Knuth is an algorithms engineer and his solution reflects his background. McIlroy's invention of pipes was seminal, but the state of the art has moved on much further. I think David Turner's contributions via SASL have never been fully acknowledged. I would posit that we now know how to go about achieving the composability techniques required to build large programs easily. The answer seems to lie embedded somewhere deep inside category theory! The ideas are slowly getting popular and seeping over to mainstream languages. At least for me, the way I program today is fundamentally different from 12 years ago.

As sedq, who is dead for some reason, said:

> When I read comments like this I'm left with two questions: 1. What are "serious applications"? 2. How does this person define "failed"?

> This task of counting word frequencies looks like an ideal job for awk. But there are many ways to do it, and with different UNIX's utilities. UNIX is remarkably flexible.

> When awk was introduced it was not imagined that people would try to write 10 page programs with it. But of course, they did. Are these the so-called "serious applications" that some people want to write?

> If UNIX utilities and pipes (including the pipe function in C) are a "failure", why are they still with us after so many years? If that's failure, then what is "success"?

> I think it comes down to what you're trying to do. For processing text, such as the task discussed in the article, I find UNIX utilities to be enough.

> I still have no idea what "serious applications" are. Is text processing "serious"?

> Much of UNIX's userland was intended for text processing. And for that it works very well.

If UNIX utilities and pipes (including the pipe function in C) are a "failure", why are they still with us after so many years?

I guess "us" means 1% of the population, since Mac/Windows users generally don't use the command line and the apps they do use aren't held together with pipes.

It's rather pointless to talk about the greater population of users when considering whether a programming technology is pertinent. Sure, non-technical users don't use pipes. They also don't do any programming, and are completely apathetic regarding which programs they use outside of a few "core" ones like office or photoshop. In a word, whether Bob next door uses pipes or not is immaterial.

My point is that Office and Photoshop don't use pipes either (AFAIK).

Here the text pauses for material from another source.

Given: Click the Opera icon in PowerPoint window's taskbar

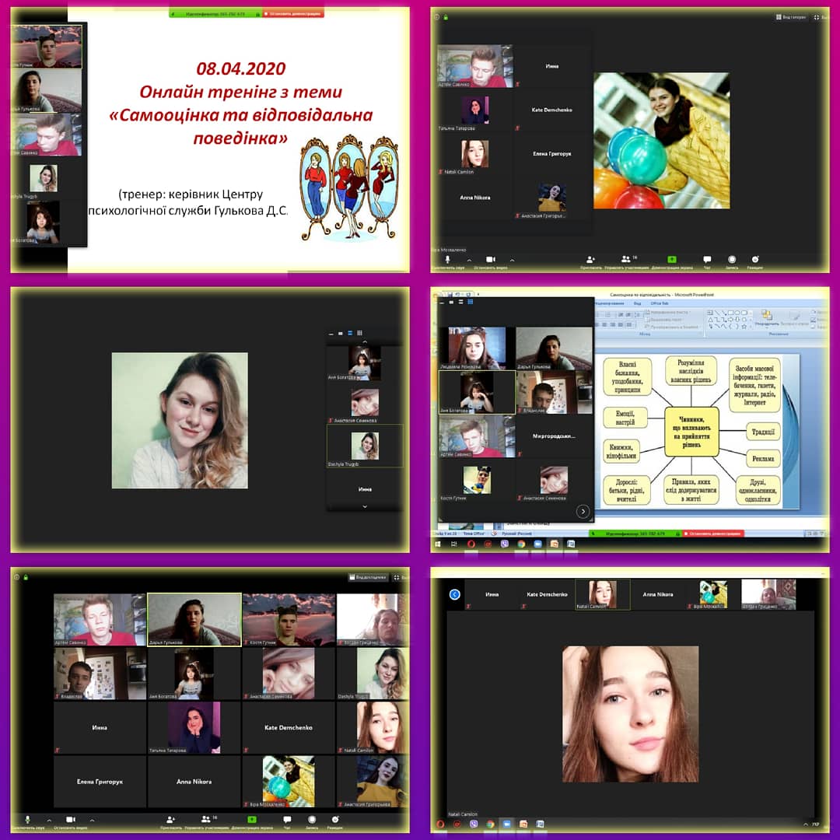Looking at the screenshot, I should coord(471,544).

(BTW, how did sedq get banned within 3 hours of creating an account? This doesn't seem right.)

I'm sure this topic is dead, but just so you know, kernel debugging for windows uses named pipes at least when VMware is involved. .NET added support for named pipes in release 3.5. Mac OS X seems to fully support pipes, too. I suspect pipes are used, but transparently by most programs that use them.

A cheap shot by McIlroy. Knuth was specifically asked to write in the literate style.

Word counting is one of those simple, domain-independent problems that lend themselves well to code reuse. It's a rare type of problem. Most tasks presented to a professional software developer could not be solved by a small shell script. A large and unmaintainable one, maybe.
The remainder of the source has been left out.